- _Passage given_
A data centre’s a data centre isn’t it? Power, aircon, security and diverse connections in and out of the building? Pick a location and a Tier level – 1,2,3,4 to determine the resiliency and cost. Throw in some green credentials and your uncle’s name is Bob!
Well you could put it like that. You wouldn’t be looking at the whole picture. Before building our Newark data centre we at Timico did a fair bit of market research. We looked at the needs of our customer base and what was available in terms of infrastructure technology that fitted the bill. The latter ranged from getting all the electromechanical bits right and ensuring that the cloud story was absolutely up there. When talking cloud we are talking the connectivity, storage processing and virtualisation infrastructure.
There was one piece of the story that we found compelling. This was how to make sure that if something went wrong the company and its customers were armed with everything they needed to get the problem fixed as soon as humanly possible. Or even before the problem occurred.
To be able to do this required a monitoring capability that was unrivalled in the industry. The company decided that it needed a Network Operations Centre at the heart of its business that would have full 24 x 7 visibility and control over its estate.
We visited a number of NOCs at companies at the top of the data centre league but it was clear that these guys were just playing at the edges. Checking to see if main power feeds were up, aircon working, that kind of thing.
As a supplier of not only the data centre infrastructure but also of the network and the online platform (ok cloud) we already had a capability that exceeded that of suppliers of pure colocation by a country mile.
We set about to integrate this monitoring capability with the resources of its new data centre. In fact we went a lot further. The NOC now uses a set of leading edge tools that sets the benchmark for data centre services.
Our customers can get access to the same screens that are viewable by front line DC staff. What’s more ticketing and trouble management tools such as ServiceNow can be integrated with the customer’s own instances of these tools.

Items stored from a collection:
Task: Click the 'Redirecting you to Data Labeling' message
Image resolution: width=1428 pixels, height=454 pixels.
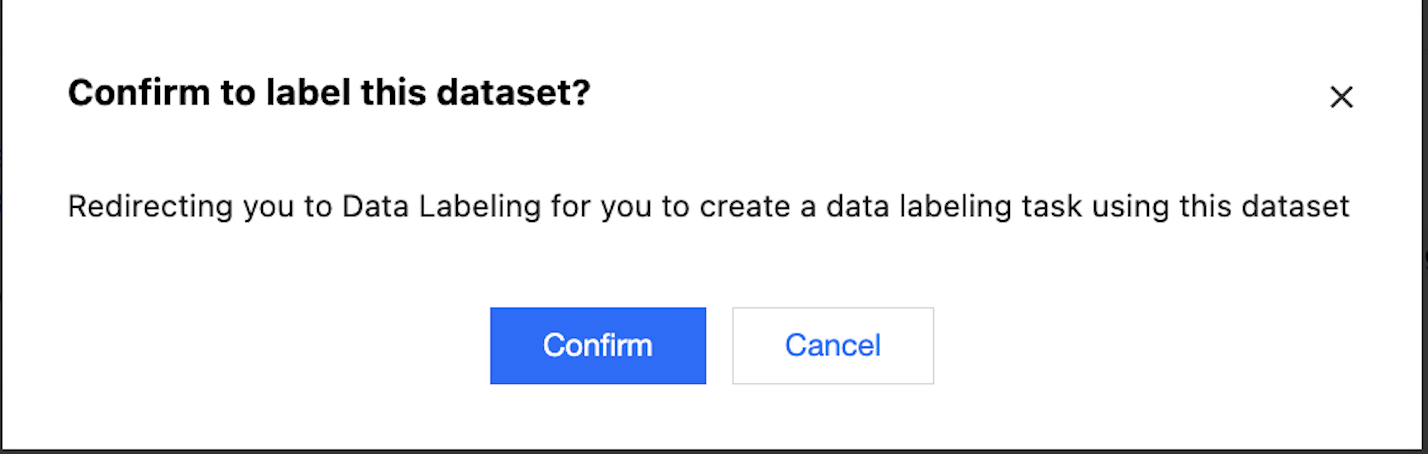Action: coord(708,207)
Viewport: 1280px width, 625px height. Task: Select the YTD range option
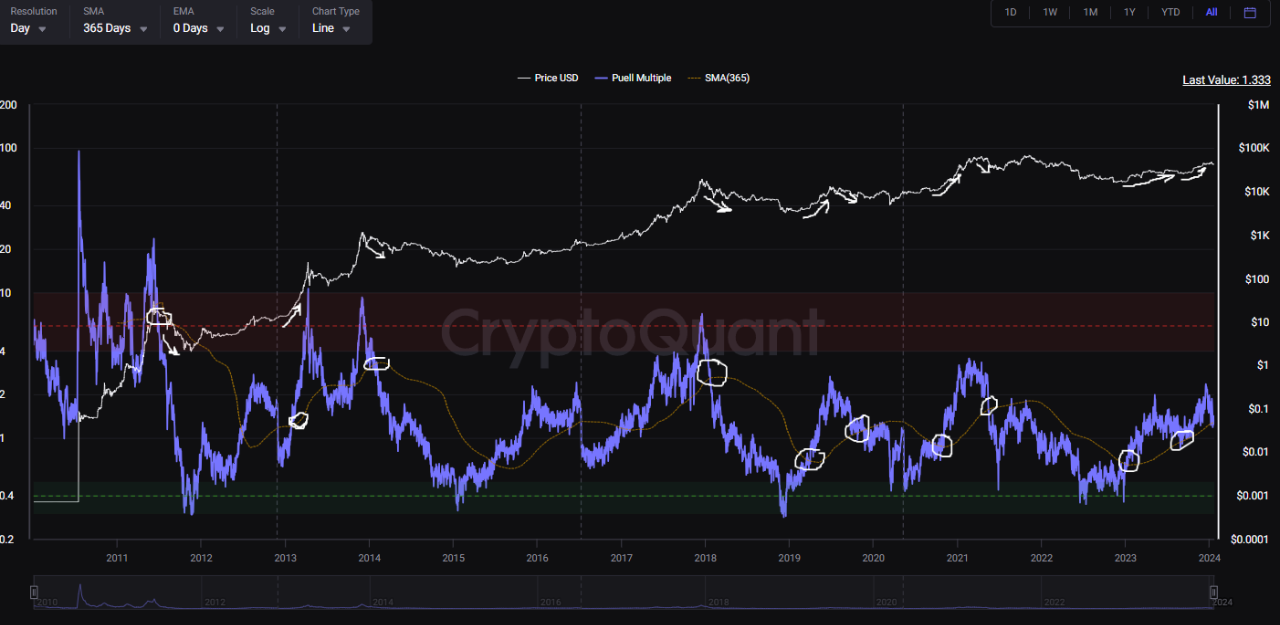(x=1170, y=13)
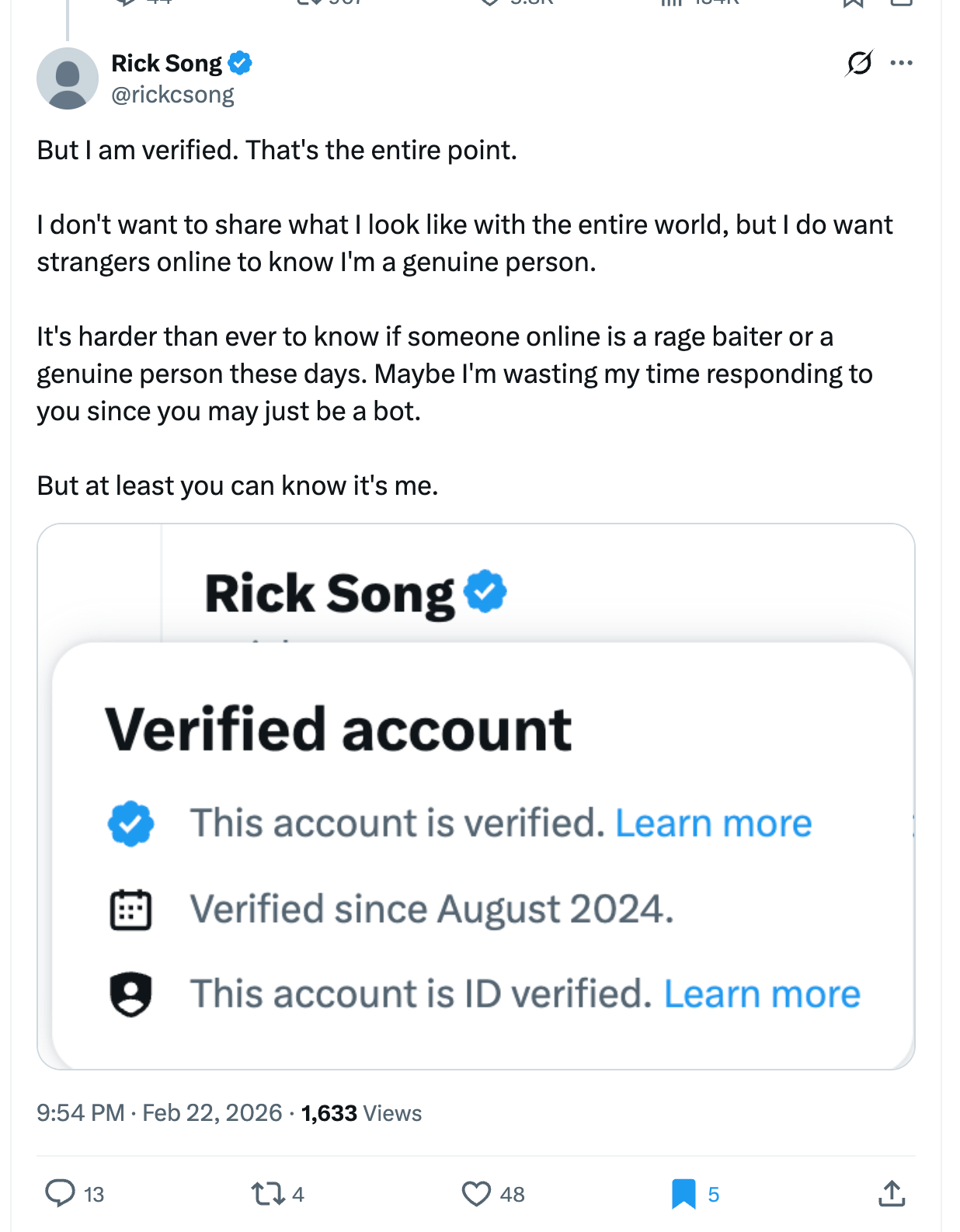
Task: Click the verified badge beside the author name
Action: (240, 63)
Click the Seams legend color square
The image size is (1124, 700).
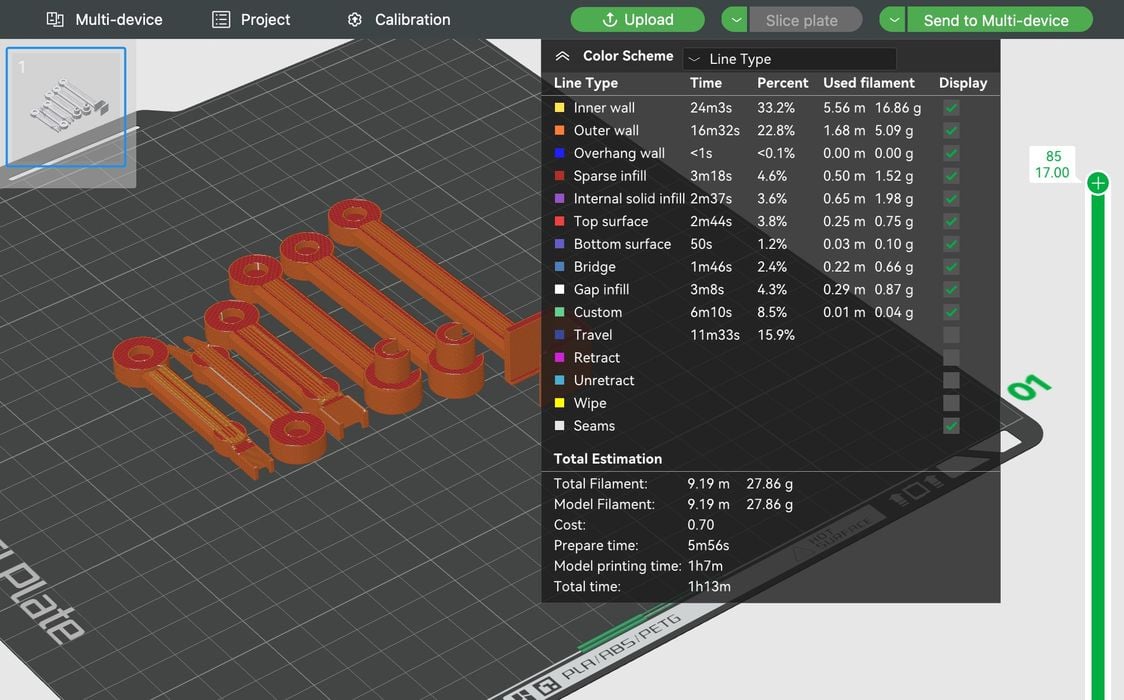(559, 426)
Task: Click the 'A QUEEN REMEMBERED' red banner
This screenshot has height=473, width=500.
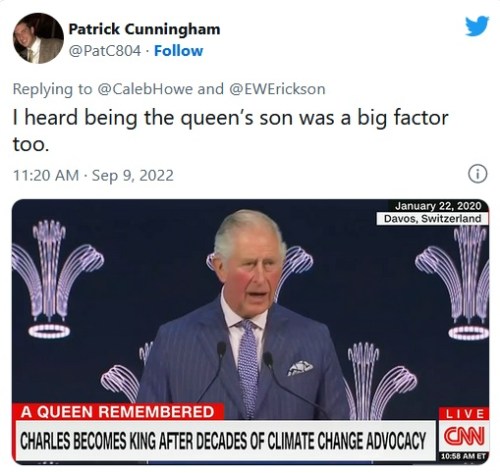Action: pyautogui.click(x=118, y=412)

- _Problem set_
1 > Transcribe the data centre post from "As a supplier" to "data centre services.".
2 > According to the data centre post, what did the company decide it needed at the heart of its business?
Work solely from the data centre post.

- _Problem solutions_
1 >
As a supplier of not only the data centre infrastructure but also of the network and the online platform (ok cloud) we already had a capability that exceeded that of suppliers of pure colocation by a country mile.
We set about to integrate this monitoring capability with the resources of its new data centre. In fact we went a lot further. The NOC now uses a set of leading edge tools that sets the benchmark for data centre services.

2 > A Network Operations Centre with full 24 x 7 visibility and control over its estate.